Hürriyet'in manşet haberine göre İzmir Buca Cezaevi’nde yatan Abdussamet Çelik’e, 2006’da İzmir Atatürk Eğitim ve Araştırma Hastanesi’nde ilik kanseri teşhisi konuldu. Çelik, 2008’de ilik nakli için İzmir Tepecik Eğitim ve Araştırma Hastanesine sevk edildi. Çelik'in hastane koşullarında 6 ay takibine karar verildi. Atatürk Hastanesi, Çelik’e kemik iliği nakli yapılacak uygun bir hastane bulunmasını istedi. Ankara, İstanbul ve İzmir savcılıkları uygun hastanenin belirlenmesi için çalışma yaptı. Bu arada Çelik, tedavi için özel af talebinde de bulundu.

TEDAVİ İÇİN ANKARA'YA GETİRİLDİ

Bu aşamada devreye TBMM’e girdi. TBMM İnsan Hakları Komisyonu üyesi, DTP Diyarbakır Milletvekili Akın Birdal, komisyonu başvuruda bulunarak, PKK eylemlerine katıldığı için ağırlaştırılmış ömür boyu hapis cezası alan Çelik’in tedavi sürecinin hızlandırılmasını istedi. Komisyon, bürokratik işlemlerin hızlandırılması amacıyla Adalet Bakanlığı’na başvurdu ve uygun iliğin bulunup nakledilmesini istedi. Bunun üzerine Bakanlık, Çelik’i Ankara’ya getirdi.

DÜNYA BANKASI İLE TEMASA GEÇİLDİ

Ankara Tıp Fakültesi’nde tedavi altına alınan Çelik’i kontrol eden hastane, “akraba dışı tarama yapılması ve dünya ilik bankası” ile de temasa geçilmesi kararı aldı. İlk olarak Çelik’le İzmir Buca Cezaevinde yatan ve donör olmak isteyen 28 arkadaşının bekletilen başvurusu dikkate alındı.

150 KİŞİ DONÖR OLMAK İSTEDİ

Cezaevlerindeki seferberlikle donör olmak isteyenlerin sayısı 150’ye çıktı. Yapılan taramalar sonucunda ilk olumlu haber Eskişehir’den geldi. Eskişehir cezaevinde yatan bir mahkumun iliğinin Çelik’inkine benzediği tahliller sonucu ortaya çıktı. Ancak ileri tetkiklerin yapılması ve kesin sonuca varılması için donör olacak mahkum, İstanbul’a sevk edildi. Burada yapılan tahliller sonrasında tam uyum sağladığı kesinleşirse, en kısa zamanda ilik nakli yapılacak.

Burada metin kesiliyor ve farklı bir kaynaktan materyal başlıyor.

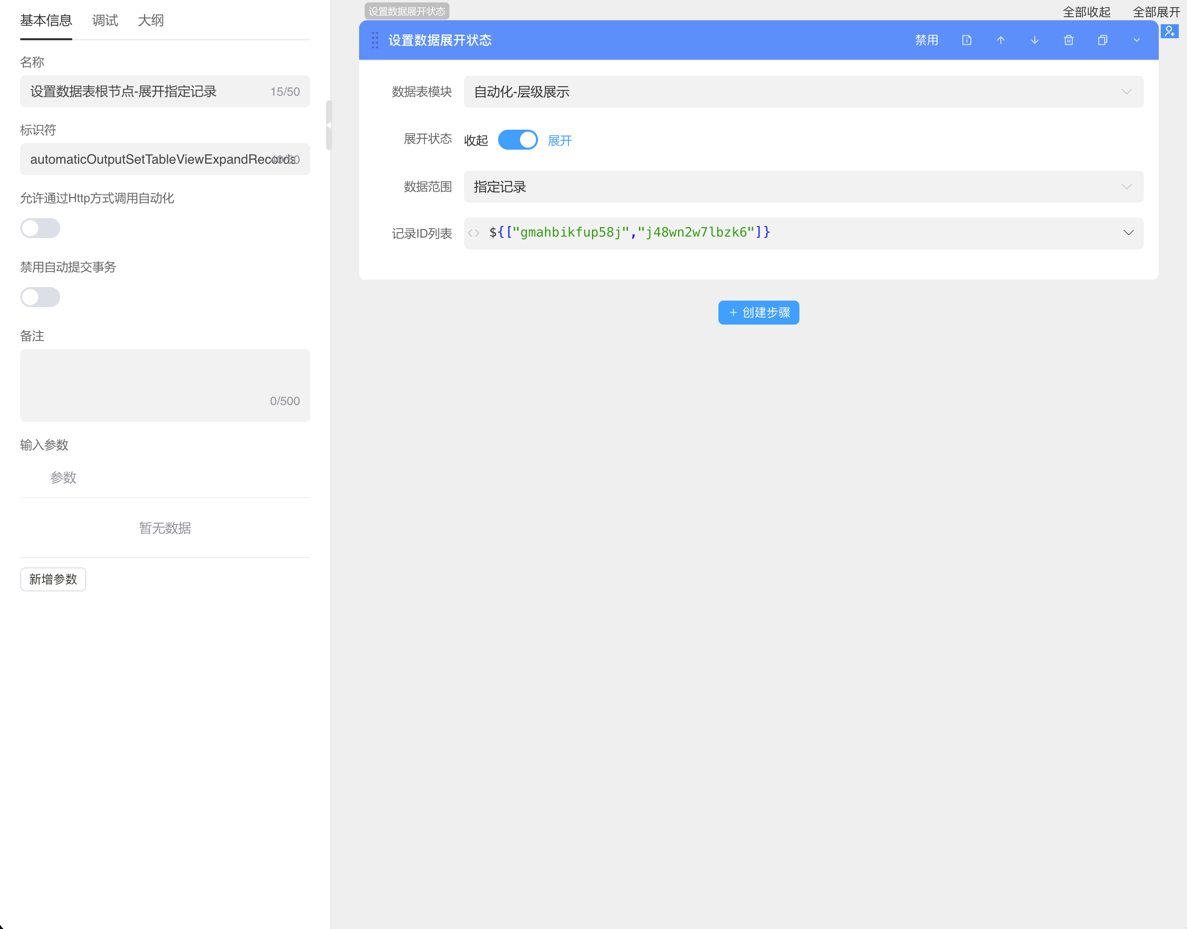Open the 大纲 tab
The height and width of the screenshot is (929, 1187).
[x=151, y=20]
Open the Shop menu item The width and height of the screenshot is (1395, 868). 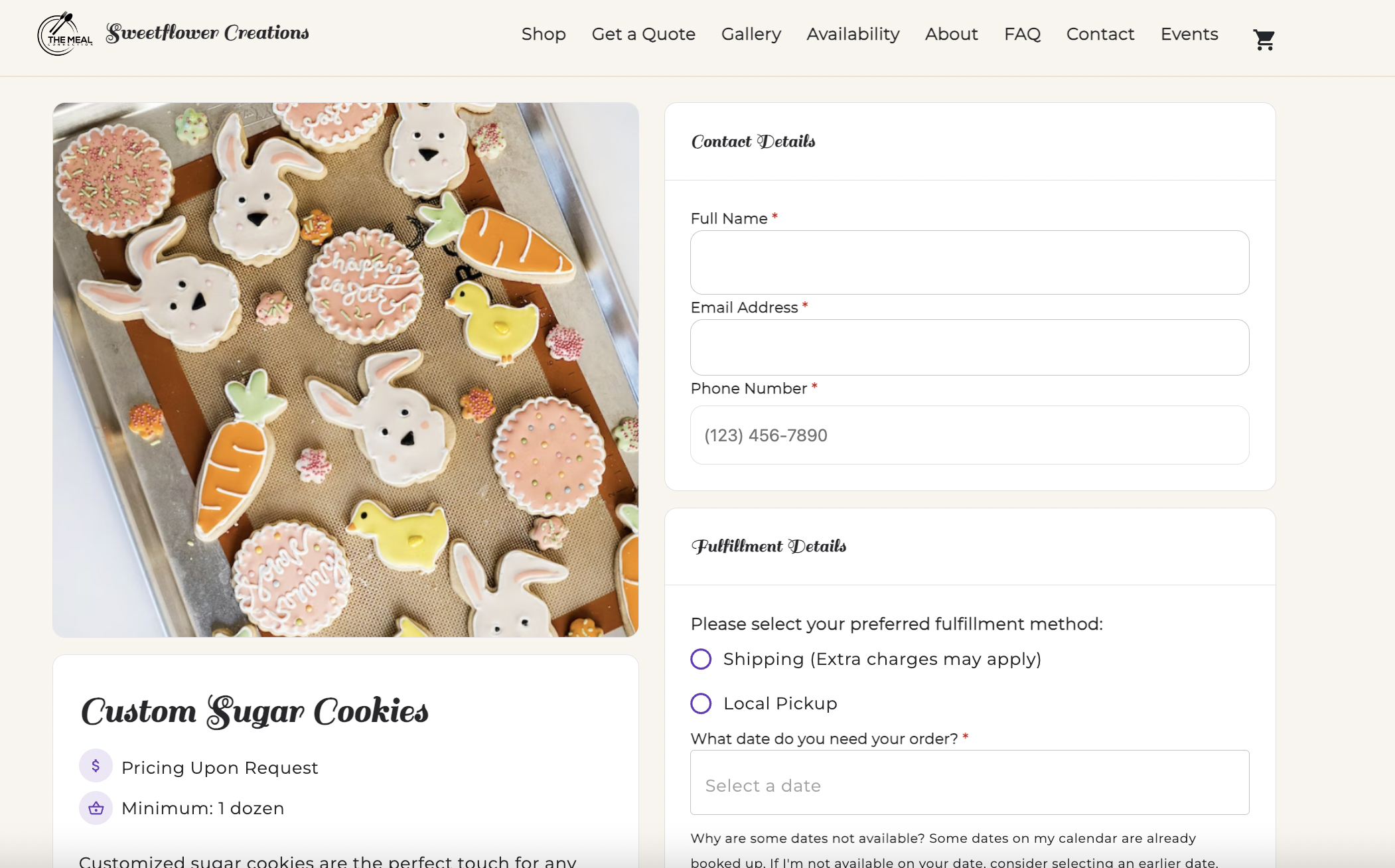tap(544, 34)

TBMM İnsan Hakları Komisyonu Başkanı Zafer Üskül, komisyonun devreye girmesinin ardından yaşanan gelişmeleri sevindirici olarak nitelendirdi. Komisyona ilk başvuruyu yapan Akın Birdal da “Olumlu haberler alıyoruz, sonucu bekliyoruz” dedi.